問題:
下にあるエビデンス精神医療についての文章を、最後の文の後から引き継いで書き進めてください。

本文:
エビデンス精神医療

患者さんのために ―精神医療におけるエビデンスの本当の意義とは?

なぜ「エビデンス精神医療」だったのか

エビデンス精神医療(EBP)とは何でしょうか?

精神科医療に特化したEBMのことです。EBMは他科では進んでいますが、精神科でのエビデンスに基づいた医療を目指して生まれてきたのが、Evidence Based Psychiatry (EBP)です。日々の臨床で目の前の患者さんに最善の医療が行われているのかどうかを検証するために、あるいはより効果の高い治療法を探すためにエビデンスを知ることが必要になるわけです。EBPとはEBMと同様に「患者さんの治療過程において、現在入手可能な最強のエビデンスを、良心的に、明示的に、かつ賢明に応用することである」と定義できると思います。

EBMではなくEBPとしたのは、精神医療のどんな特殊性のためですか?

過去、精神医療は経験則が重視され、ともすれば自分の経験や先輩、先達の経験や意見を参考に診療をするということも珍しくはありませんでした。一方、時代の流れとともにEBMが普及してゆきますが、EBMは身体医学を中心に発展してきましたので、精神医学になじみにくい部分がありました。こころの疾患には、身体系の疾患と違い「この範囲内であれば正常値」、「ここからはみ出ると異常値」といった臨床検査の数値のようなものはありません。治療効果の測定も生きるか死ぬかとか、腫瘍が再発した再発しないというようなクリアカットなものではなく、精神症状という主観的でソフトなデータを扱うため測定や評価が難しく、EBMという考えがなかなか育ちにくかったのです。EBPでは、精神医療に適応しやすいような形にEBMの諸元素を改変しています。

EBPの4つのステップ

◆実際の診療でEBPを活用するポイントはどこにありますか?

BPの4つのステップ

EBPは次の4つのステップを踏んで実践します。
1. 臨床的疑問を回答可能な形に定式化する。
2. この疑問に答えることのできるエビデンスを検索する。
3. エビデンスの内的妥当性、結果の定量化、外的妥当性を批判的に吟味する。
4. 患者さんのケアに結果を適用する。臨床疑問定式化の4つのステップ

EBPにおいて重要な最初のステップは、臨床で抱えた問題を定式化することです。定式化すべき臨床的疑問は次の4つのポイントです。
1. 患者(patients)=どのような臨床状態の患者群を対象としているのか。

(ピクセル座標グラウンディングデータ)
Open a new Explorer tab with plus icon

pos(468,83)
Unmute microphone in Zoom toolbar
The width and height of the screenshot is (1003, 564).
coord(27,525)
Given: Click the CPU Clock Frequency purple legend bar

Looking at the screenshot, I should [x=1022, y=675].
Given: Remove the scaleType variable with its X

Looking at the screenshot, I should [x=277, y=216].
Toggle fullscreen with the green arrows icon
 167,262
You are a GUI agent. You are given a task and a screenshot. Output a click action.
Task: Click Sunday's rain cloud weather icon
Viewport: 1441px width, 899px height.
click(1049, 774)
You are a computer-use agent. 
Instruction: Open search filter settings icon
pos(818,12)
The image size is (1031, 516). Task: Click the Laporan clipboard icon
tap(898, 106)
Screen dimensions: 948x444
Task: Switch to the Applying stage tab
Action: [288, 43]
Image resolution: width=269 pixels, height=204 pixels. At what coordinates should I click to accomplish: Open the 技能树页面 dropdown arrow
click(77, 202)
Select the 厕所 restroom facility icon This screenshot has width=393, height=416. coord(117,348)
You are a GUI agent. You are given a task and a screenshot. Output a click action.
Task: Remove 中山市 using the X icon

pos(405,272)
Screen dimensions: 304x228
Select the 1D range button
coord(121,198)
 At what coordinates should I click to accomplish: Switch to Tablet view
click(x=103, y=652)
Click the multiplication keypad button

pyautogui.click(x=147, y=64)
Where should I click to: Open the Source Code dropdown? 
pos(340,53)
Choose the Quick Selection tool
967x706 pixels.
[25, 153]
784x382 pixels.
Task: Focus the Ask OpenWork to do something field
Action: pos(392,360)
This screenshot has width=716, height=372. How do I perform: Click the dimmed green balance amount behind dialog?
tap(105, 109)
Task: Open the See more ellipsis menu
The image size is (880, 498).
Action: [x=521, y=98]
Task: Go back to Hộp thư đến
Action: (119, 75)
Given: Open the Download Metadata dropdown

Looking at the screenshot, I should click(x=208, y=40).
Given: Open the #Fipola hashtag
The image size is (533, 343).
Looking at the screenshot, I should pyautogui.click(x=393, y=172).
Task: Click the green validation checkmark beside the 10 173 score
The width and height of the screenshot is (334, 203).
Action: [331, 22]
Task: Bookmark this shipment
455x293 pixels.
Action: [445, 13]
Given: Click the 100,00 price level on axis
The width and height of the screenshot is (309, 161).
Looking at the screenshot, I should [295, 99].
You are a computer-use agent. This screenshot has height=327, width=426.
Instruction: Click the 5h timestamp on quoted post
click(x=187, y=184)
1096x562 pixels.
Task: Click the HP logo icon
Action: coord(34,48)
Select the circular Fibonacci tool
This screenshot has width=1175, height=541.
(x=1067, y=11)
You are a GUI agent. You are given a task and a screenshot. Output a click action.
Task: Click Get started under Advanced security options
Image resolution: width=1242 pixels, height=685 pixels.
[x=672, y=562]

解答例:
2. 要因への暴露(Exposure)=その患者群に対して、どのような治療的介入あるいは危険因子へ暴露することの影響を知りたいと思っているのか。
3. 比較(Comparison)=どういう治療的介入や危険因子に比較しての影響の大小を知りたいと思っているのか。
4. 帰結(Outcome)=その患者群に対して、治療的介入または危険因子への暴露が、どういう面に影響を及ぼすことを期待して知りたいと思っているのか。
この4つの要素の頭文字を取って私たちはPECO(ペコ)と呼んでいます。

◆PECOを作ることが第1ステップ、その次に検索ですか?

批判的吟味の3つのステップ

そうです。まずPECOを作り、PECOに見合うエビデンスを検索します。逆にPECOをきちんと定式化できていないと、適切な検索もできません。

そして見つけてきたエビデンスに対して批判的吟味を行います。この批判的吟味には3つの段階があります。

第1段階は「内的妥当性」の吟味です。自分が検索して選び出した研究論文が一定水準に達した信頼性のおけるものかどうかを検証します。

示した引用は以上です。